The joy of watching paint dry in ‘Prince Avalanche’
Filmmaker David Gordon Green earned his indie stripes with poetic, character-driven movies such as "George Washington," "All the Real Girls," and "Snow Angels" before taking on the mixed bag of commercial projects that includes "Pineapple Express," "Your Highness," and "The Sitter." "Prince Avalanche" may be just a pet project between bigger gigs (IMDB.com reports Green is in post-production on a remake of the schlock horror classic "Suspiria"), but it's a surprisingly humorous and humane film — a lyrical little oddity that stands as a welcome return to form.
"Prince Avalanche" is a remake of a 2011 Icelandic film "Either Way," about two mismatched road administration employees working the hinterlands in the 1980s. Judging from clips of the original, Green's version seems pretty faithful. The writer-director, who now lives in Austin, transfers the setting to the barren Texas wilderness, destroyed by wildfires in 1988. It provides the film with a haunting setting for his "Waiting for Godot"-like character study. Alvin (Paul Rudd) and Lance (Emile Hirsch) are spending the summer painting bright yellow traffic lines down country roads that are truly in the middle of nowhere.
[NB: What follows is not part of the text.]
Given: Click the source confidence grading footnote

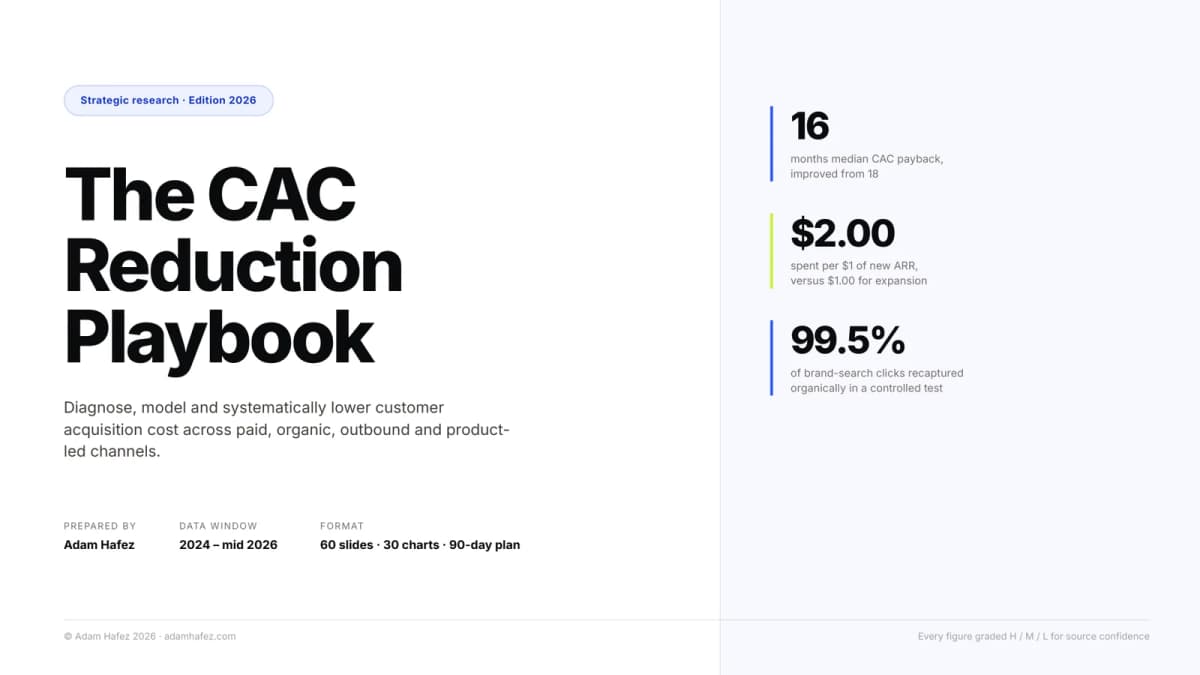Looking at the screenshot, I should (1034, 636).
Alvin is the project veteran; he takes the job and himself seriously and thinks the discipline will be good for the immature Lance, who is the brother of Alvin's girlfriend.
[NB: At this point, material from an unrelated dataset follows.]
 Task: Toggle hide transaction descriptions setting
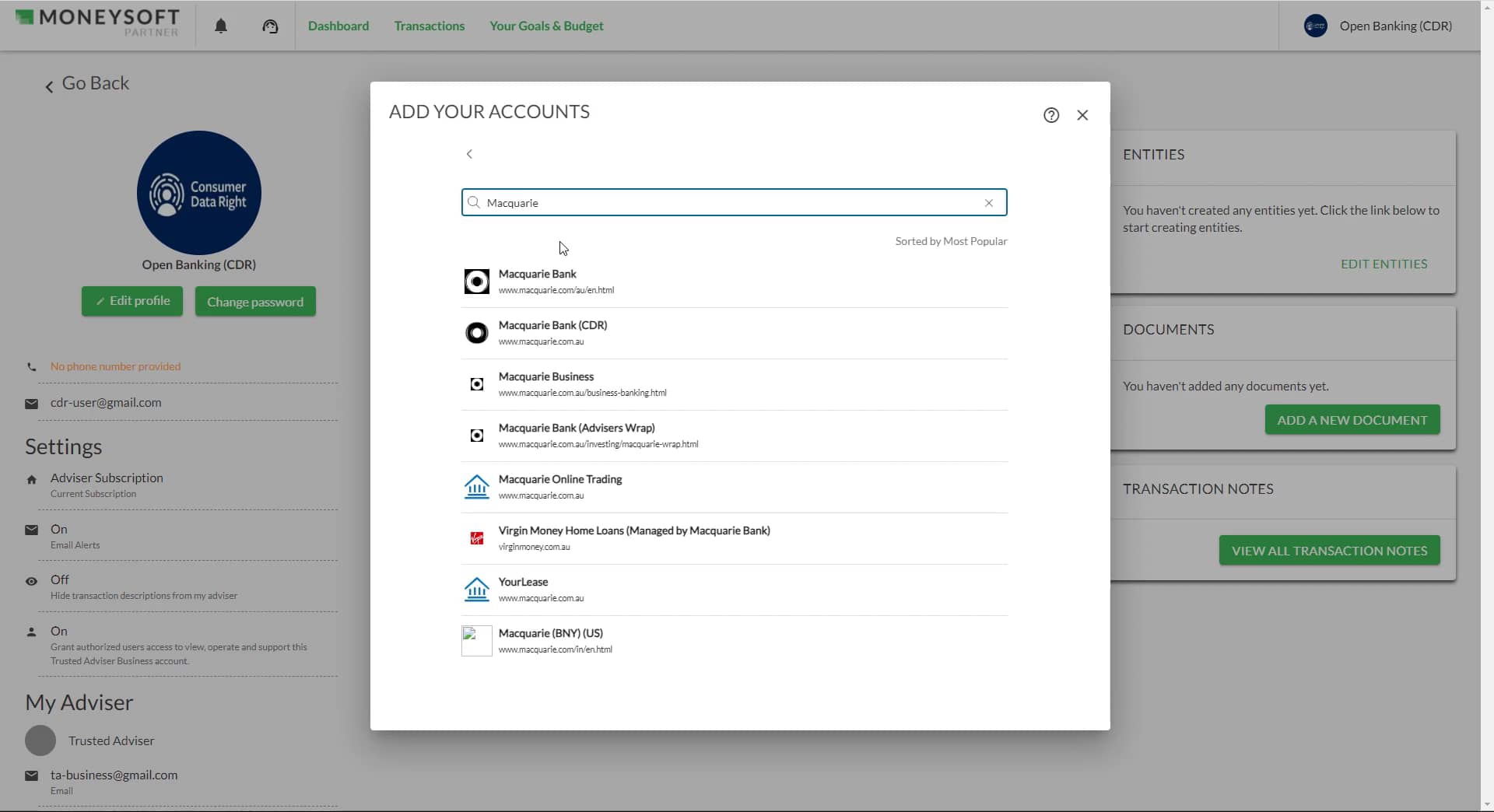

In this almost spooky place, the two argue, joke, and repair a road while their own lives are in a shambles. Alvin writes letters and sends money to his girlfriend but prefers the solitude of the decimated forest, while Lance can't wait for the weekend so he can head to town to pursue an ex-girlfriend. Alvin elects to stay — "I could use the down time," he claims. He reads, fishes, and practices his German for a trip we know will never happen. His encounter with an elderly woman (Joyce Payne) at her burned-out home where she picks remnants of her life from the ashes is surreal and quietly moving. The solitude is also upended by another unexpected meeting, this time with an old truck driver (Lance LeGault) who supplies Alvin and Lance with hooch, triggering a drunken spree.
The performances, particularly Rudd's, are first-rate. The soundtrack by the rock band Explosions in the Sky and collaborator David Wingo, along with Tim Orr's lush cinematography, gives "Prince Avalanche" a meditative quality that's as hypnotic as the yellow lines that spit onto the concrete.